Package 'macrosyntR'

Title: Draw Ordered Oxford Grids
Description: Use standard genomics file format (BED) and a table of orthologs to illustrate synteny conservation at the genome-wide scale. Significantly conserved linkage groups are identified as described in Simakov et al. (2020) <doi:10.1038/s41559-020-1156-z> and displayed on an Oxford Grid (Edwards (1991) <doi:10.1111/j.1469-1809.1991.tb00394.x>) or a chord diagram as in Simakov et al. (2022) <doi:10.1126/sciadv.abi5884>. The package provides a function that uses a network-based greedy algorithm to find communities (Clauset et al. (2004) <doi:10.1103/PhysRevE.70.066111>) and so automatically order the chromosomes on the plot to improve interpretability.
Authors: Sami El Hilali [aut, cre] , Richard Copley [aut]
Maintainer: Sami El Hilali <[email protected]>
License: GPL-3
Version: 0.3.4
Built: 2025-03-03 04:49:59 UTC
Source: https://github.com/samilhll/macrosyntr

Help Index


Compute Linkage groups

Description

This is a function to compute the conserved linkage groups shared between two or more species. It computes the significant associations between chromosomes of all species versus all (pairwise) using the fischer test implemented in compute_macrosynteny(). It outputs a dataframe shaped as following : sp1.Chr,sp2.Chr,..., spN.chr,n,LGs where n is the number of shared orthologs in the group and LGs are the IDs for the linkage groups

Usage

compute_linkage_groups(orthologs_df)

Arguments

orthologs_df

dataframe. orthologs with genomic coordinates loaded with load_orthologs()

Value

A dataframe object

Examples

# basic usage of compute_linkage_groups: 

orthologs_table <- system.file("extdata","my_orthologs.tab",package="macrosyntR")

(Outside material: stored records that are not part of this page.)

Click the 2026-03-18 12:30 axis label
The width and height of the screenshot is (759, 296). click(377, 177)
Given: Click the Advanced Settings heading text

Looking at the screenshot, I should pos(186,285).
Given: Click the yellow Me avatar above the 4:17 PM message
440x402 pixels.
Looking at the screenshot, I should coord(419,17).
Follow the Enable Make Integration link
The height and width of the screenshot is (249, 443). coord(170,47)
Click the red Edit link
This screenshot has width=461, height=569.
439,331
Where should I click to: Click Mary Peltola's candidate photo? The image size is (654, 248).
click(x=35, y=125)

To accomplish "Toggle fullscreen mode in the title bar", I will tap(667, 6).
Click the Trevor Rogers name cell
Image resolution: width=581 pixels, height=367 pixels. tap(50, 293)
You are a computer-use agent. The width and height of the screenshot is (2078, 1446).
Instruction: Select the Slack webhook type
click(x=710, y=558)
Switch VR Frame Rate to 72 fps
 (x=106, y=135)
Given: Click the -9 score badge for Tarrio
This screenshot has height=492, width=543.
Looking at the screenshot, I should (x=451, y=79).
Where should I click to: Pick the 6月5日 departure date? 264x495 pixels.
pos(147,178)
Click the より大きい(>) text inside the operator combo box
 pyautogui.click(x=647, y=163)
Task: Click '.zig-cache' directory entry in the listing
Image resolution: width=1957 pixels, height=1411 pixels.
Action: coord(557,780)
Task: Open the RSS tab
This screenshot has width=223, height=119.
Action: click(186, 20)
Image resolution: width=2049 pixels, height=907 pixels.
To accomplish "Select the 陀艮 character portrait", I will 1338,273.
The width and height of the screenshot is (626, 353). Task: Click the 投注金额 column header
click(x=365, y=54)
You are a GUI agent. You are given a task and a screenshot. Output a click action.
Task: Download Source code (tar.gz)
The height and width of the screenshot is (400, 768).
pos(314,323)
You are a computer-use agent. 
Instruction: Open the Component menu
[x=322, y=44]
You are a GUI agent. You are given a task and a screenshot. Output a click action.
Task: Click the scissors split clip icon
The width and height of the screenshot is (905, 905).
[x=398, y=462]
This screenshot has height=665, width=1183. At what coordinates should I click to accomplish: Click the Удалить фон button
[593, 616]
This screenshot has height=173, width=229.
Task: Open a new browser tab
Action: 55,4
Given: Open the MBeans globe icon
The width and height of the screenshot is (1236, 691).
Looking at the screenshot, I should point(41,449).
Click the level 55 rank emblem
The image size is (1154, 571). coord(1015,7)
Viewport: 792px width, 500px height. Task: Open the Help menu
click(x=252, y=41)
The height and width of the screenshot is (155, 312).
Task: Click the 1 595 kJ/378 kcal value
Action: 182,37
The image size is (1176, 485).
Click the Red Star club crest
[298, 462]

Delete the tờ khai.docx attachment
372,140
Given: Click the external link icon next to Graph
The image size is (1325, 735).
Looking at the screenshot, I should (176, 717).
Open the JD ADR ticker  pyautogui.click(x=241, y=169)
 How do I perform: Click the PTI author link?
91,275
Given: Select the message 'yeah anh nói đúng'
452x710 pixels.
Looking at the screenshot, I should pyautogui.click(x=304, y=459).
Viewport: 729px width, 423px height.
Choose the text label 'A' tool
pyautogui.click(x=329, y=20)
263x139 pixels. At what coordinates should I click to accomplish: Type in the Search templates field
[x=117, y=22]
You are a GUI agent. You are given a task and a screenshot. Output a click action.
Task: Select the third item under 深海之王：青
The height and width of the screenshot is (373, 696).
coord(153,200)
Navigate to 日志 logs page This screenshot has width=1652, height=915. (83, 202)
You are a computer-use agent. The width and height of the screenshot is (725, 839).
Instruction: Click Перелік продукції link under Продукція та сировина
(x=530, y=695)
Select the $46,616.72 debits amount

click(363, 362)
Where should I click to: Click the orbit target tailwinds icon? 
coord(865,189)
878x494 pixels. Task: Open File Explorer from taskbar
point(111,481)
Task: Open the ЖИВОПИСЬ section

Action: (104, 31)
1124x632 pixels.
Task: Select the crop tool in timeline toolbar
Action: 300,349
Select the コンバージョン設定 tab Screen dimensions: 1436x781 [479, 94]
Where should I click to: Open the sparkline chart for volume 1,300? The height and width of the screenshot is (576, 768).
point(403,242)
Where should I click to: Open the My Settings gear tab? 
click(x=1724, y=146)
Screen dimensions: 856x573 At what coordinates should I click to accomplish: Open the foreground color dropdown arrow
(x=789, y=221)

my_orthologs <- read.table(orthologs_table,header=TRUE)
                               
my_macrosynteny <- compute_linkage_groups(my_orthologs)

Compute significant macrosynteny blocks

Description

This is a function to generate the contingency table of an orthologs dataframe and apply fischer test to calculate the significant associations. It outputs a dataframe shaped as following : sp1.Chr,sp2.Chr,a,pval,significant,pval_adj

Usage

compute_macrosynteny(orthologs_df, pvalue_threshold = 0.001)

Arguments

orthologs_df

dataframe. orthologs with genomic coordinates loaded with load_orthologs()

pvalue_threshold

numeric. threshold for significancy. (default equals 0.001)

Value

A dataframe object

Examples

# basic usage of compute_macrosynteny : 

orthologs_table <- system.file("extdata","my_orthologs.tab",package="macrosyntR")

my_orthologs <- read.table(orthologs_table,header=TRUE)
                               
my_macrosynteny <- compute_macrosynteny(my_orthologs)

get the syntenic genes as a table

Description

This is a function to extract all the syntenic genes from an orthologs_df. It requires as input an orthologs_df loaded by load_orthologs().

Usage

get_syntenic_genes(orthologs_df)

Arguments

orthologs_df

dataframe. orthologs with genomic coordinates loaded by load_orthologs()

Value

dataframe composed of details for each detected syntenic block of genes. It contains the following columns : sp1.Chr, sp1.Start, sp1.End, sp2.Chr, sp2.Start, sp2.End, size, sp1.IDs, sp2.IDs

See Also

load_orthologs()

Examples

# basic usage of get_syntenic_genes :

orthologs_table <- system.file("extdata","my_orthologs.tab",package="macrosyntR")

my_orthologs <- read.table(orthologs_table,header=TRUE)
                               
my_syntenic_block_of_genes <- get_syntenic_genes(my_orthologs)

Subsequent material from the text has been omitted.